[Records for locating described items]
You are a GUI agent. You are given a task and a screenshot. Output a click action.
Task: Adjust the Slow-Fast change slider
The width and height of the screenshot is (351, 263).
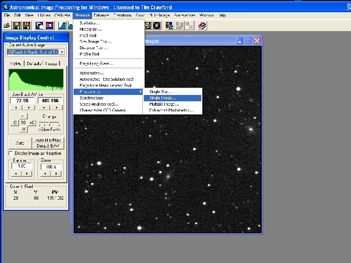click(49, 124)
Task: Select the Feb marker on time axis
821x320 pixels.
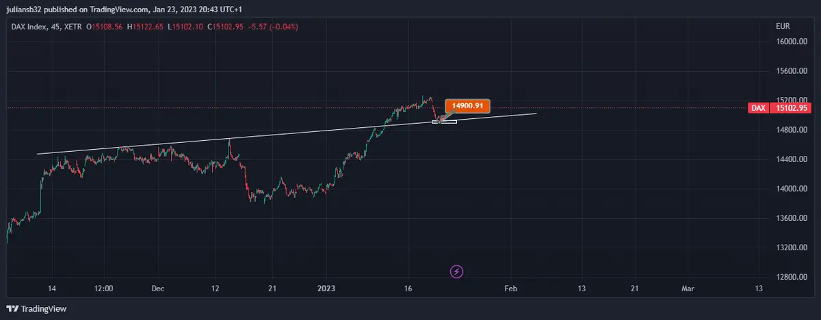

==

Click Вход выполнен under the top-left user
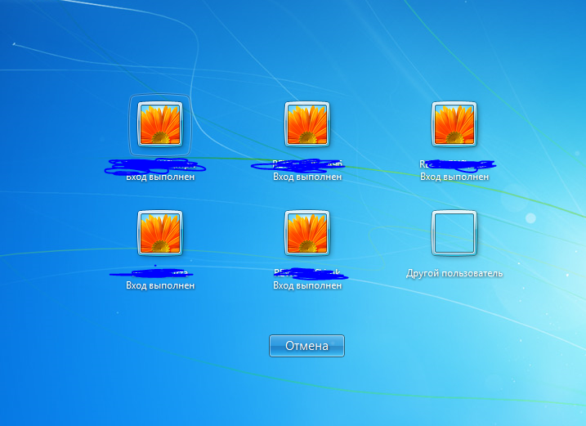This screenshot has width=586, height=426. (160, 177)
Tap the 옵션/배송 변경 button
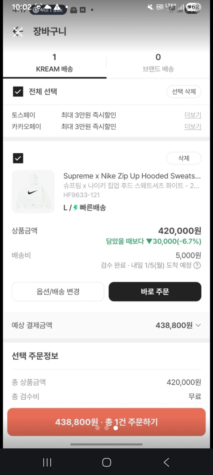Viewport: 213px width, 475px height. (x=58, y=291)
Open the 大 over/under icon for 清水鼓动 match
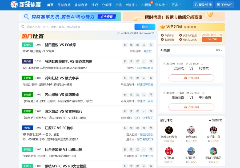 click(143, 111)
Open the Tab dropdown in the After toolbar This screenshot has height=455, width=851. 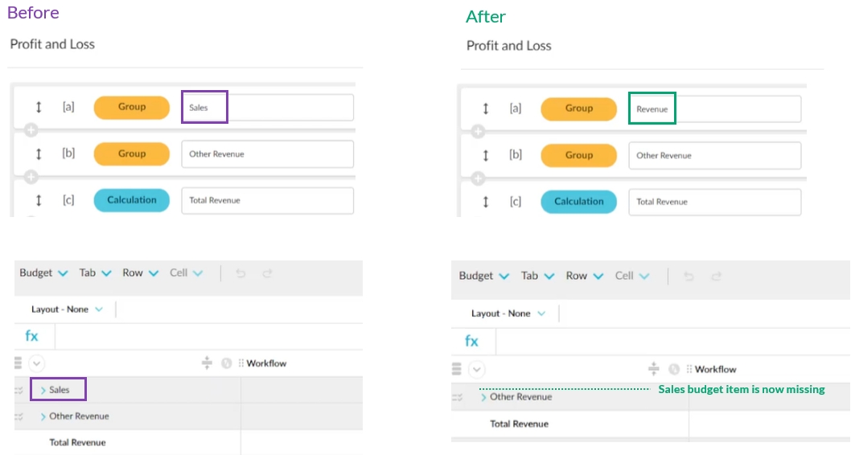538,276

§ **Directions**: Please give everything from the line containing "You are a GUI" down to the line containing "821x320 pixels." as a numbered list, including both of those lines, skipping blank lines and leaving out the pictures.

§ **Written answer**:
1. You are a GUI agent. You are given a task and a screenshot. Output a click action.
2. Task: Adjust the Slow-Fast change slider
3. The width and height of the screenshot is (351, 263).
4. click(49, 124)
5. Task: Select the Feb marker on time axis
6. 821x320 pixels.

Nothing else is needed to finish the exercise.